Pourquoi se payer les services d'un crédit ?

Un spécialiste du crédit immobilier vous permettra d'obtenir mieux qu'un taux bas : une offre de prêt plus intéressante que ce que vous auriez obtenu seul face à votre conseiller bancaire. Sa mission est de mettre les banques en concurrence pour décrocher en votre nom les conditions de financement les plus compétitives. 

Le courtier est le maillon indispensable de la distribution du crédit, apporteur d'affaires pour les banques, et négociateur pour les emprunteurs : grâce à ses compétences techniques pour monter votre dossier, il vous épargne temps et énergie, faisant valoir les meilleurs arguments pour décrocher l'offre la moins chère et le mieux adaptée.

Un élément de négociation important : les frais de remboursement anticipé si vous envisagez de vendre votre bien avant le terme du crédit.

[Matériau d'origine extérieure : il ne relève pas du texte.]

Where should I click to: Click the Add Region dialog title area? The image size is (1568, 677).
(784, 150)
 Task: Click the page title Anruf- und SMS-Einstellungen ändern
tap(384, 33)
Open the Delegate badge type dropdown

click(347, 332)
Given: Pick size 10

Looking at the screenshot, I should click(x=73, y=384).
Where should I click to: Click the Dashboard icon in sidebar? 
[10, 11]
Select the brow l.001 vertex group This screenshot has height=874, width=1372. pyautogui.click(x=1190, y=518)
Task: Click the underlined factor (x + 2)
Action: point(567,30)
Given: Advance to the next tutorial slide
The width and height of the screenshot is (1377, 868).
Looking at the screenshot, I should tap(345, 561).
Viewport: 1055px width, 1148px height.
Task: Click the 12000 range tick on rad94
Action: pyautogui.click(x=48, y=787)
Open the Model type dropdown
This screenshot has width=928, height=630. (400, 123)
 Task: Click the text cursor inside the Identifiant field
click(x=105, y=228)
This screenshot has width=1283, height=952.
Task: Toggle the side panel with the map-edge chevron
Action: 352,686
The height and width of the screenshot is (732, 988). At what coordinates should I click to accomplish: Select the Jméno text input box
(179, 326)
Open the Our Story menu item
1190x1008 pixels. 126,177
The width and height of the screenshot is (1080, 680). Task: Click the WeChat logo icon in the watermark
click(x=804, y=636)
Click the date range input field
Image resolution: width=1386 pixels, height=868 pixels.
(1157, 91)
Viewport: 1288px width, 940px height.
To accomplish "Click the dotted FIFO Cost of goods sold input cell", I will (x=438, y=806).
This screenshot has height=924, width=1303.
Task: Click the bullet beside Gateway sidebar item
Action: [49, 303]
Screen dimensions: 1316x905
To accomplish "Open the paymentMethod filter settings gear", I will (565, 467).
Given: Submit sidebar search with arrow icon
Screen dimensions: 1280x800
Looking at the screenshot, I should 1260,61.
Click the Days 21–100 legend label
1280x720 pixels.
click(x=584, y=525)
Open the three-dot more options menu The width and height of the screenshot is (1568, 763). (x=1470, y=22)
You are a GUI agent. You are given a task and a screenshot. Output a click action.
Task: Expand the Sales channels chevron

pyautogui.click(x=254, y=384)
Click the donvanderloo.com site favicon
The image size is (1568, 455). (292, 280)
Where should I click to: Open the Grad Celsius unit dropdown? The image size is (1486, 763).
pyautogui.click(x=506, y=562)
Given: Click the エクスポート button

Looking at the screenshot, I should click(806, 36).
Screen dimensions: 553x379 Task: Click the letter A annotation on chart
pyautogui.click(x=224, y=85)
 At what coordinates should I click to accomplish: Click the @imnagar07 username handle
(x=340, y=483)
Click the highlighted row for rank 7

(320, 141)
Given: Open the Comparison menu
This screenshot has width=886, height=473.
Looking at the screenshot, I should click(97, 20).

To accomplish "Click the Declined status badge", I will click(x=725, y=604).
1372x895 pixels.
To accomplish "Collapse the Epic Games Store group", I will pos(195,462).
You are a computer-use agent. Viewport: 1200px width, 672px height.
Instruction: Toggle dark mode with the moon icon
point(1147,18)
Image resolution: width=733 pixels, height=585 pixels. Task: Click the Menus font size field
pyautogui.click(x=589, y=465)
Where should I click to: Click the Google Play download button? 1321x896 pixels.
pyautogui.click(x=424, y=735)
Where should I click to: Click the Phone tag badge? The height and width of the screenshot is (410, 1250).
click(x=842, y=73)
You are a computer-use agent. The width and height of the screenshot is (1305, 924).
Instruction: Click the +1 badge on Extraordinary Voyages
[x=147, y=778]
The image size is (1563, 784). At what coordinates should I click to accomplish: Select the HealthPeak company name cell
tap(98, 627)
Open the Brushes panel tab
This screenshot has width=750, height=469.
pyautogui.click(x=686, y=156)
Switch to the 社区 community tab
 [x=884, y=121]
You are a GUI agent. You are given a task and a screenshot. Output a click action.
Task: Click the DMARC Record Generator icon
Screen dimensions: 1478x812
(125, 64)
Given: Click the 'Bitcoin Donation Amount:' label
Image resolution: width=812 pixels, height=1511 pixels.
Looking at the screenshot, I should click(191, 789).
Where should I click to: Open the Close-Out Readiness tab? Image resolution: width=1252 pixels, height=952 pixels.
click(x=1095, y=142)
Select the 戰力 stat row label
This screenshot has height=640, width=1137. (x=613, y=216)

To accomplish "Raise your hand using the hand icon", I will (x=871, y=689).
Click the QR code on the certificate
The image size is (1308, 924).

Le courtier peut négocier leur suppression ou leur réduction, et vous éviter de payer jusqu'à 3% du capital restant dû (dans la limite de 6 mois d'intérêts). 

Sachez que la banque n'acceptera jamais de revoir les indemnités de remboursement anticipé en cours de prêt si la demande n'a pas été faite au moment de la contractation du crédit.

Déléguez l'assurance de prêt

Après les intérêts d'emprunt, l'assurance est la plus grosse dépense liée à votre crédit immobilier. Elle peut peser 30% du coût global du prêt, bien plus pour les personnes avec des risques de santé ou professionnels. Et comme sa souscription est incontournable pour obtenir un crédit à l'habitat, il est essentiel de profiter du libre choix offert par la réglementation pour réaliser d'importantes économies sur ce poste.

Vous avez deux options :

  1. l'assurance groupe de la banque : margée entre 50% et 70%, elle coûte deux à trois fois plus cher que l'assurance individuelle à garanties équivalentes ;
  1. l'assurance déléguée : souscrite auprès d'un assureur concurrent de la banque, elle présente des garanties sur-mesure au prix le plus juste.

Sur la durée totale de votre crédit immobilier, un contrat souscrit en délégation vous fera économiser jusqu'à 15 000€. La banque ne peut refuser une assurance externe qui présente un niveau de garanties équivalent avec son propre contrat. Utilisez un comparateur d'assurance pour effectuer vos recherches du contrat adapté à votre profil au meilleur tarif.

La banque n’a pas le droit d’augmenter le taux d’intérêt en contrepartie de l’acceptation d’une assurance déléguée. Si vous n’avez pas réussi à souscrire un contrat externe lors de votre demande de crédit, sachez que vous pouvez en changer en cours de prêt grâce à la loi Hamon et à l’amendement Bourquin.